15 years since scientists first successfully sequenced the human genome thousands of research teams around the world are still trying to make sense of the huge data trove, and while the scale of the challenge is a formidable one for humans it’s a comparative walk in the park for some of today’s more advanced Artificial Intelligence (AI) platforms.
Last week Google announced the release of “DeepVariant,” a new AI tool that uses the latest AI techniques to compile a more accurate picture of a person’s entire genome from the masses of sequenced data. The result is a platform that turns high throughput sequencing readouts into a picture of a person’s full genome, and that can even automatically identify small insertion and deletion mutations and single base pair mutations in the data. Something that in an age, where we are now at the very start of re-writing a living person’s DNA in vivo, such as the recent experiment to cure Brian Madeaux’s inherited disease, Hunters Syndrome, will become an increasingly important, if not vital capability.
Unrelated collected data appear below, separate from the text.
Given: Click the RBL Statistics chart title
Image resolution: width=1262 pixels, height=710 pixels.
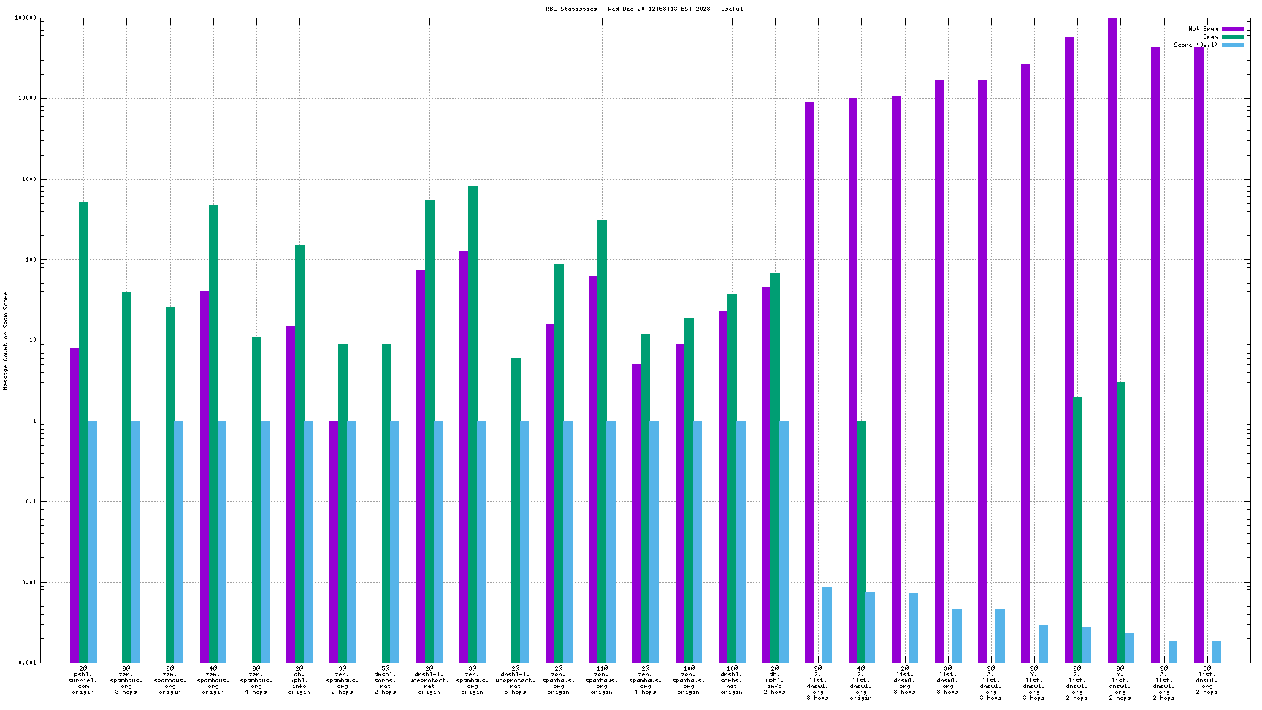Looking at the screenshot, I should click(x=644, y=9).
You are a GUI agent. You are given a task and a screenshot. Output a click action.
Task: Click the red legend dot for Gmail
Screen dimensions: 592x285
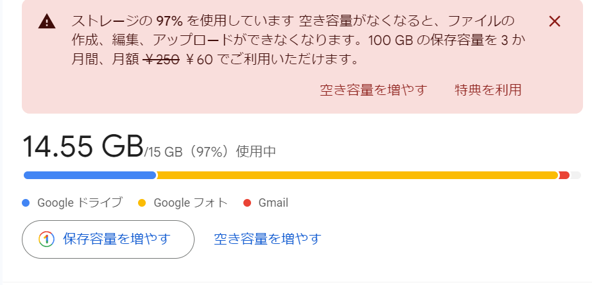[x=247, y=203]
High throughput genome sequencing first became widely available in the early 2000’s and it’s since helped to democratise the genome sequencing process, but in the past the data produced using such systems offered only a limited, error prone snapshot of a person’s full genome, and even now it’s still hard for scientists to identify the small mutations and random errors generated during the sequencing process that might have a direct impact on a person’s propensity to develop a variety of diseases, including Cancer.
While a number of tools already exist for interpreting readouts, including GATK, VarDict, and FreeBayes these software programs typically use simpler statistical and machine learning approaches to identify mutations by attempting to rule out read errors.
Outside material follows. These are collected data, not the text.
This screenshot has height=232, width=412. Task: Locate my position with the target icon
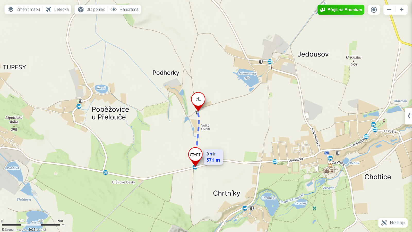[374, 10]
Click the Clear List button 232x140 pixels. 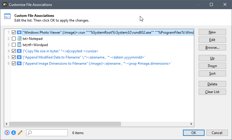[212, 92]
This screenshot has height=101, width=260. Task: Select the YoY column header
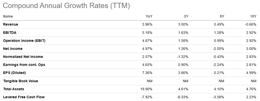[x=149, y=16]
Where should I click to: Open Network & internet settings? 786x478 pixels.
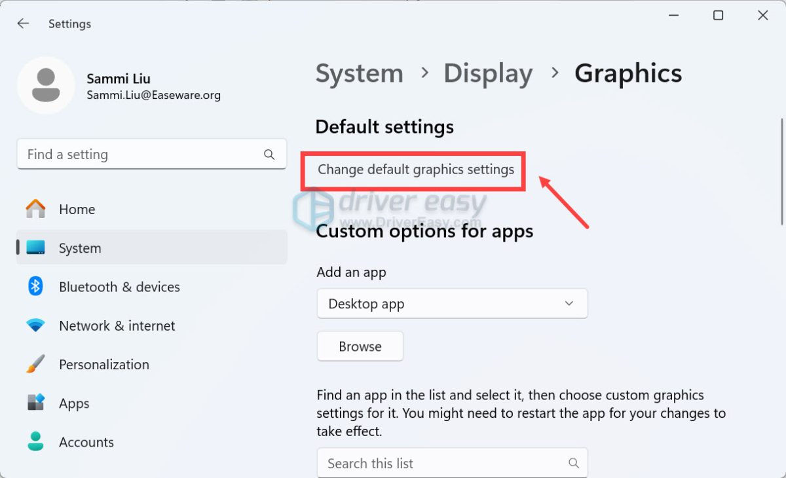117,325
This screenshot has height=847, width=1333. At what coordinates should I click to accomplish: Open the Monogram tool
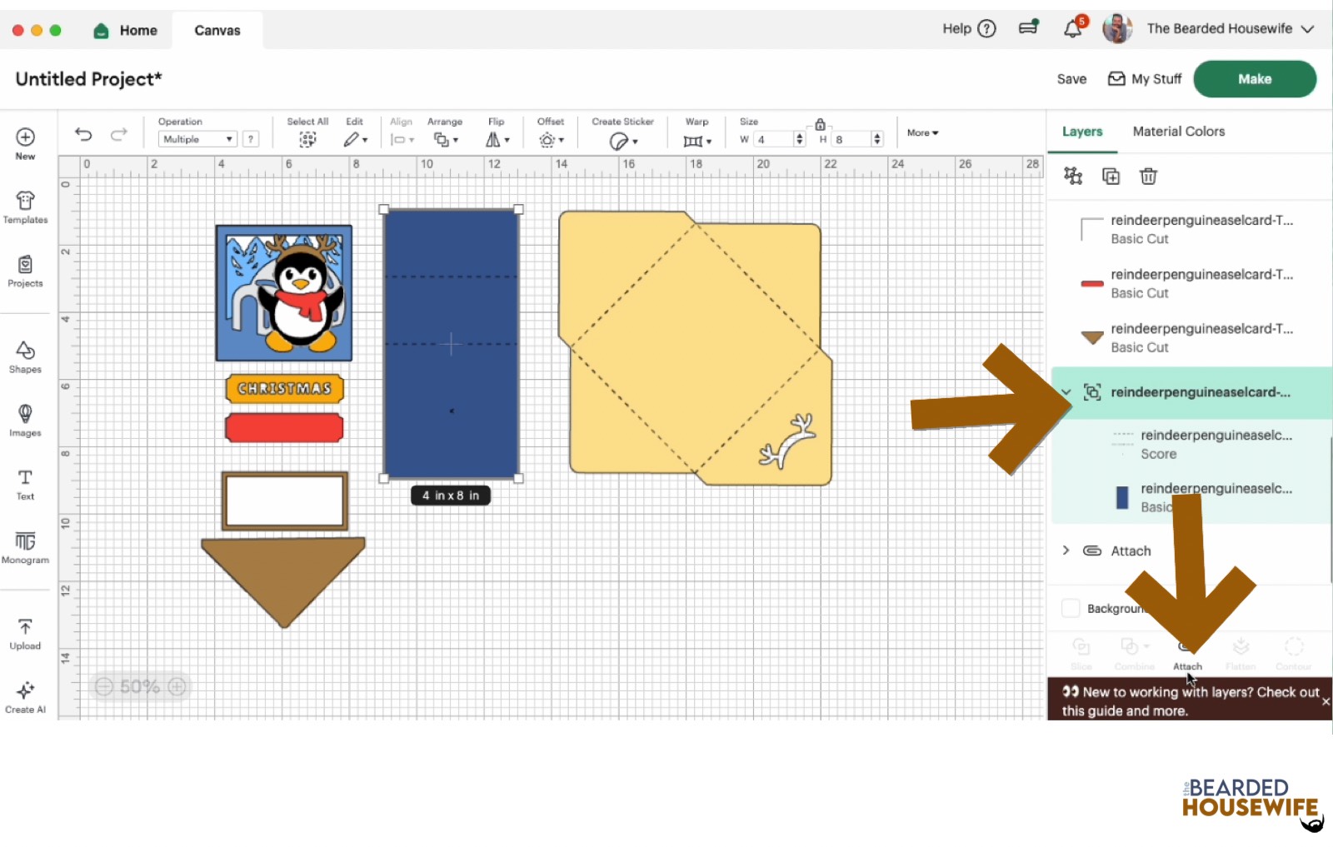pyautogui.click(x=25, y=547)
“One of the challenges is in difficult parts of the genome, where each of the [tools] has strengths and weaknesses,” says Brad Chapman, a research scientist at Harvard University who tested an early version of DeepVariant, “these difficult regions are increasingly important for clinical sequencing, and it’s important to have multiple methods.”
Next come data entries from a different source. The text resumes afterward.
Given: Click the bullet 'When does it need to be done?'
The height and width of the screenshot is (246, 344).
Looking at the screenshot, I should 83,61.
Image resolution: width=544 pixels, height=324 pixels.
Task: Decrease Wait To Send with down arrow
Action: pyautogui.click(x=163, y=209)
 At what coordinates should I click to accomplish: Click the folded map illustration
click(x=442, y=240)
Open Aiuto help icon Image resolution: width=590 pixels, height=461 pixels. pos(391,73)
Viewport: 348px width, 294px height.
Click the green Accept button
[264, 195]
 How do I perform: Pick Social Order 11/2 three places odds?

DeepVariant was developed by researchers from the Google Brain team, a group that focuses on developing and applying AI techniques, and Verily, a multi-billion dollar Alphabet subsidiary that focuses on life sciences.
The team collected millions of high-throughput reads and fully sequenced genomes from the Genome in a Bottle (GIAB) project, a public private effort to promote genomic sequencing tools and techniques and then fed the data into their deep learning system, painstakingly tweaking their models parameters until it learned to accurately interpret the sequenced. Then, last year, DeepVariant won first place in the PrecisionFDA Truth Challenge, a contest run by the FDA to promote more accurate genetic sequencing.
“The success of DeepVariant is important because it demonstrates that in genomics, deep learning can be used to automatically train systems that perform better than complicated hand engineered systems,” says Brendan Frey, CEO of Deep Genomics.
The release of DeepVariant is also the latest sign that AI may be poised to boost progress in genomics, and Deep Genomics is one of several companies trying to use new AI tools and techniques, such as deep learning, to tease out genetic causes of diseases and to identify potential drug therapies.
Frey then went on to say that he thinks AI will eventually go well beyond helping to sequence genomic data.
“The gap that is currently blocking medicine right now is in our inability to accurately map genetic variants to disease mechanisms and to use that knowledge that help us rapidly identify life saving therapies and treatments,” he says.
DeepVariant will be available on the Google Cloud Platform next year.